### WORK ITEM:
Quote the entries below from the line with "Instruction: Switch to 日线 daily chart tab" through the line with "Open the New Workflow", both ends included, and only those lines.

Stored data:
⁂
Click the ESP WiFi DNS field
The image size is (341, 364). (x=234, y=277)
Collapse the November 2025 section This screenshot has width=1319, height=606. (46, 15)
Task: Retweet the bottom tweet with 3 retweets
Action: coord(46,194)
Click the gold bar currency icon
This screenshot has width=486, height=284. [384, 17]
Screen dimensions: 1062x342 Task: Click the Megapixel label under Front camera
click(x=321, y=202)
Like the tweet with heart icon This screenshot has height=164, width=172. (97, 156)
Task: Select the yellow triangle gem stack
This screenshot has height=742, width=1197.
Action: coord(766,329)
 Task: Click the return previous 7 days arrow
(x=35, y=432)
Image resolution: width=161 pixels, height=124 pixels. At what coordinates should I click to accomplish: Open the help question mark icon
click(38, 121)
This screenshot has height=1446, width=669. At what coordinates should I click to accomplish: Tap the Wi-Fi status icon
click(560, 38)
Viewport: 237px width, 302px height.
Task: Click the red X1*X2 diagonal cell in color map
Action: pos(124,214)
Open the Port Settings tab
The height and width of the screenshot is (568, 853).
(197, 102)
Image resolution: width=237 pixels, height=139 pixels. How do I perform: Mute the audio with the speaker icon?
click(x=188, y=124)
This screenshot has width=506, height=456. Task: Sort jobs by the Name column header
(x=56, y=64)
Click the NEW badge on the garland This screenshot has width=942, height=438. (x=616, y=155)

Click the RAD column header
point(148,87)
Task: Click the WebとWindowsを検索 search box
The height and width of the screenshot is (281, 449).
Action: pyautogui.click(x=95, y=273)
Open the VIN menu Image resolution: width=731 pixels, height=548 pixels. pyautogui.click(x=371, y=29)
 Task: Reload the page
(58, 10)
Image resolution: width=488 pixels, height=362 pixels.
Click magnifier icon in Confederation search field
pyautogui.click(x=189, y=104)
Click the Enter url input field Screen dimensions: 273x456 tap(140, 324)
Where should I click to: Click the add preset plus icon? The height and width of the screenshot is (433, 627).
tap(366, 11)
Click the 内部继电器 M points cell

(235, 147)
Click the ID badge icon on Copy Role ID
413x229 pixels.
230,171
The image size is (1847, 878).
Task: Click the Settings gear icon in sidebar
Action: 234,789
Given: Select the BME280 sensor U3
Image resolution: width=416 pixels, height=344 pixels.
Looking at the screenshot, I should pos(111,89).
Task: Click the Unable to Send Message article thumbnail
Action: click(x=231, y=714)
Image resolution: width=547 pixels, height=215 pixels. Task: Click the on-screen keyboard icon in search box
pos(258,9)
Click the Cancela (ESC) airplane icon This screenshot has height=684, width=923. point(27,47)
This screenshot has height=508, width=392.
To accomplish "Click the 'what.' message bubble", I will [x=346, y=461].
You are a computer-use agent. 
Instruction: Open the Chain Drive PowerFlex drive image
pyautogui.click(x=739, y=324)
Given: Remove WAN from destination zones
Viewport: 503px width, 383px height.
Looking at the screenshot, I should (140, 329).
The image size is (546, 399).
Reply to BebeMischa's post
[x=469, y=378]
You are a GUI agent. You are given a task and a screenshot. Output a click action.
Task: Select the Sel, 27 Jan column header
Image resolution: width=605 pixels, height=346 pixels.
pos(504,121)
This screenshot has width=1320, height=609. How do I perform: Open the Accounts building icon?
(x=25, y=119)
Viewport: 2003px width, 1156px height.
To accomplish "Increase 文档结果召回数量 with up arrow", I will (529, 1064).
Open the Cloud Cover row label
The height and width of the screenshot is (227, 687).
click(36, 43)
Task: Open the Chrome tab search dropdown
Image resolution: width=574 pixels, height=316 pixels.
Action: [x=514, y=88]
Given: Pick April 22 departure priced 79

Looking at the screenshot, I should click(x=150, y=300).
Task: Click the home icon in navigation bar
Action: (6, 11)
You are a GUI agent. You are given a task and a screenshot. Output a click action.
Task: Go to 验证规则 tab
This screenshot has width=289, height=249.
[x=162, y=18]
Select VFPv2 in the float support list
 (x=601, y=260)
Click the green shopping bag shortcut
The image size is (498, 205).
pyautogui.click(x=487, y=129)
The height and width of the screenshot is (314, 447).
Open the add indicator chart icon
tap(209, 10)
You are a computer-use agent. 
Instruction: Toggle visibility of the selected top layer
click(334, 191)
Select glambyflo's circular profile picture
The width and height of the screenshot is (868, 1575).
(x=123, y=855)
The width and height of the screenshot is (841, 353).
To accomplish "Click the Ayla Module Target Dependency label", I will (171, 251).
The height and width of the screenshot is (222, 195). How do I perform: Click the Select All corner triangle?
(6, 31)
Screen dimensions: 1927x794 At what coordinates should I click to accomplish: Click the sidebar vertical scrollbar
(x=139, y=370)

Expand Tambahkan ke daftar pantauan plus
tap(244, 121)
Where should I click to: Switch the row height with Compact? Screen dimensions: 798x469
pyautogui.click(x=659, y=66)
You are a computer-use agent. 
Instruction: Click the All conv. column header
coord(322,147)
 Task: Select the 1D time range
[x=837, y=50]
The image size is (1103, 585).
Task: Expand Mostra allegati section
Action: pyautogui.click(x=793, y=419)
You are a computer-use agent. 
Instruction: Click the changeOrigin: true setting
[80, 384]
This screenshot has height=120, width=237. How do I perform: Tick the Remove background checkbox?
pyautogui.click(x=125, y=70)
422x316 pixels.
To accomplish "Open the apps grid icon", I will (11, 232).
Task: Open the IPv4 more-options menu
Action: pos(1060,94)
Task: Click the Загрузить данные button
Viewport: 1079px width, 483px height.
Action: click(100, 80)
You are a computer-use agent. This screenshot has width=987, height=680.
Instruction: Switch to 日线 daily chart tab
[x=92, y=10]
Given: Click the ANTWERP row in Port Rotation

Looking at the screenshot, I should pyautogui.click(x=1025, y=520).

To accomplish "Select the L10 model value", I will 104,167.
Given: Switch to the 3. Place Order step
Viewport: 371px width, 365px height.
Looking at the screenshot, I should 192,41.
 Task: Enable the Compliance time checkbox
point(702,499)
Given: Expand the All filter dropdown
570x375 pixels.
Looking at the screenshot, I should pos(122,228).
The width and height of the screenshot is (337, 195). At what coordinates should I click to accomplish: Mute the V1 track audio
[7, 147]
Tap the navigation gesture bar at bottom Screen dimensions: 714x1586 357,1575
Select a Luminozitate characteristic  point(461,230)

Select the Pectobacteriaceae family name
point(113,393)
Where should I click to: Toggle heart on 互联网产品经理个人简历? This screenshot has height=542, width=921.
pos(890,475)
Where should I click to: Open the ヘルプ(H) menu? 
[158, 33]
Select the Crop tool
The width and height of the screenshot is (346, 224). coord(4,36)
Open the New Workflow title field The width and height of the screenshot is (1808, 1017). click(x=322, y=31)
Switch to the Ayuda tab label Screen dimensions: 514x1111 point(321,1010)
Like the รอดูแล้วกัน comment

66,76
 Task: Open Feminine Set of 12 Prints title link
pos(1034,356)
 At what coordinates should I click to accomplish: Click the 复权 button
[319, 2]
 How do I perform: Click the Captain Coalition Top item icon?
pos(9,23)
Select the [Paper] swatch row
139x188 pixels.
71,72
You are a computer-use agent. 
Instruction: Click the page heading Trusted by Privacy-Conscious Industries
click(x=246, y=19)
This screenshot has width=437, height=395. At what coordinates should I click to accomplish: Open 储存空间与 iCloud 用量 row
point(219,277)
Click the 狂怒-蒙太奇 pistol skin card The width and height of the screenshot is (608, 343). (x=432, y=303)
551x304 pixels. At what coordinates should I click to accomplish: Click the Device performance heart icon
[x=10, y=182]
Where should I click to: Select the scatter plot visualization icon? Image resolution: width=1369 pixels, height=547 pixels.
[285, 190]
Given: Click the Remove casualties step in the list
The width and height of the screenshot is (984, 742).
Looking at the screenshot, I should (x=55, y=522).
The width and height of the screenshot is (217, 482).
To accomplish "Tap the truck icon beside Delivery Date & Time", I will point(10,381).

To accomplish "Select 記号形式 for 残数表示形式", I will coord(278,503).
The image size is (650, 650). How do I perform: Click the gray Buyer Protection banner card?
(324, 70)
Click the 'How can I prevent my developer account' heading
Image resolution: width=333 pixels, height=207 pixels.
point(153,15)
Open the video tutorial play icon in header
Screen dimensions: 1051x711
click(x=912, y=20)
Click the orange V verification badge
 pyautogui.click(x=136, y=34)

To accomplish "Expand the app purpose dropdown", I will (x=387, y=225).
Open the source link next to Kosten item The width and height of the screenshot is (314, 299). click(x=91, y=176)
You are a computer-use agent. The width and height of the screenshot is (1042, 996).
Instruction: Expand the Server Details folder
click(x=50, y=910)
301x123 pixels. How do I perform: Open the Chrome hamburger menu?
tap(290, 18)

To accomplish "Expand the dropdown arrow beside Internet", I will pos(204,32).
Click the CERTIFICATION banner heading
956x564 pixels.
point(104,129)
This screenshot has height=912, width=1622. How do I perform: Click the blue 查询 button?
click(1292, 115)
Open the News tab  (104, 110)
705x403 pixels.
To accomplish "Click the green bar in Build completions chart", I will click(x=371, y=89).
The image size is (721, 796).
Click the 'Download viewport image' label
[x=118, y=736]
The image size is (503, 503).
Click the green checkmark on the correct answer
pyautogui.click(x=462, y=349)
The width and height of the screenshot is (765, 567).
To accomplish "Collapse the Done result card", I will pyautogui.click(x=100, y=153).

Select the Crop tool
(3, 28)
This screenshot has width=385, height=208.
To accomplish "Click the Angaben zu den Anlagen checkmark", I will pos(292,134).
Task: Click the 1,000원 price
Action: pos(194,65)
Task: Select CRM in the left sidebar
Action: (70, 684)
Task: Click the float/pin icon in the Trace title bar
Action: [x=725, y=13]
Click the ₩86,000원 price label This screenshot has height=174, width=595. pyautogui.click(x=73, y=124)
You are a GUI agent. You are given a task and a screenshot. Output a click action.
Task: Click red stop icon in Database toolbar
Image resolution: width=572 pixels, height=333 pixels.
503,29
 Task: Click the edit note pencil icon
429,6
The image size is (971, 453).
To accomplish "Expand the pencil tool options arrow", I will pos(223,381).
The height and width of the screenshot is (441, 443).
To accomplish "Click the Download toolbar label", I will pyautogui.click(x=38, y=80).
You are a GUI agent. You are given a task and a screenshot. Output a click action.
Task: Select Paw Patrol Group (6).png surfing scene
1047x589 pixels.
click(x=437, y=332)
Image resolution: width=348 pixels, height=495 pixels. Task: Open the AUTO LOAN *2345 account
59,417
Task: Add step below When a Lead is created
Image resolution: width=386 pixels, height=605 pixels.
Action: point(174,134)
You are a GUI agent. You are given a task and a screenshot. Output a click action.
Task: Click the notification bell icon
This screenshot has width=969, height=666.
⁂
### ANSWER BELOW:
Instruction: Switch to 日线 daily chart tab
[x=92, y=10]
Given: Click the ANTWERP row in Port Rotation

Looking at the screenshot, I should pyautogui.click(x=1025, y=520).

To accomplish "Select the L10 model value", I will 104,167.
Given: Switch to the 3. Place Order step
Viewport: 371px width, 365px height.
Looking at the screenshot, I should 192,41.
 Task: Enable the Compliance time checkbox
point(702,499)
Given: Expand the All filter dropdown
570x375 pixels.
Looking at the screenshot, I should pos(122,228).
The width and height of the screenshot is (337, 195). At what coordinates should I click to accomplish: Mute the V1 track audio
[7, 147]
Tap the navigation gesture bar at bottom Screen dimensions: 714x1586 357,1575
Select a Luminozitate characteristic  point(461,230)

Select the Pectobacteriaceae family name
point(113,393)
Where should I click to: Toggle heart on 互联网产品经理个人简历? This screenshot has height=542, width=921.
pos(890,475)
Where should I click to: Open the ヘルプ(H) menu? 
[158, 33]
Select the Crop tool
The width and height of the screenshot is (346, 224). coord(4,36)
Open the New Workflow title field The width and height of the screenshot is (1808, 1017). click(x=322, y=31)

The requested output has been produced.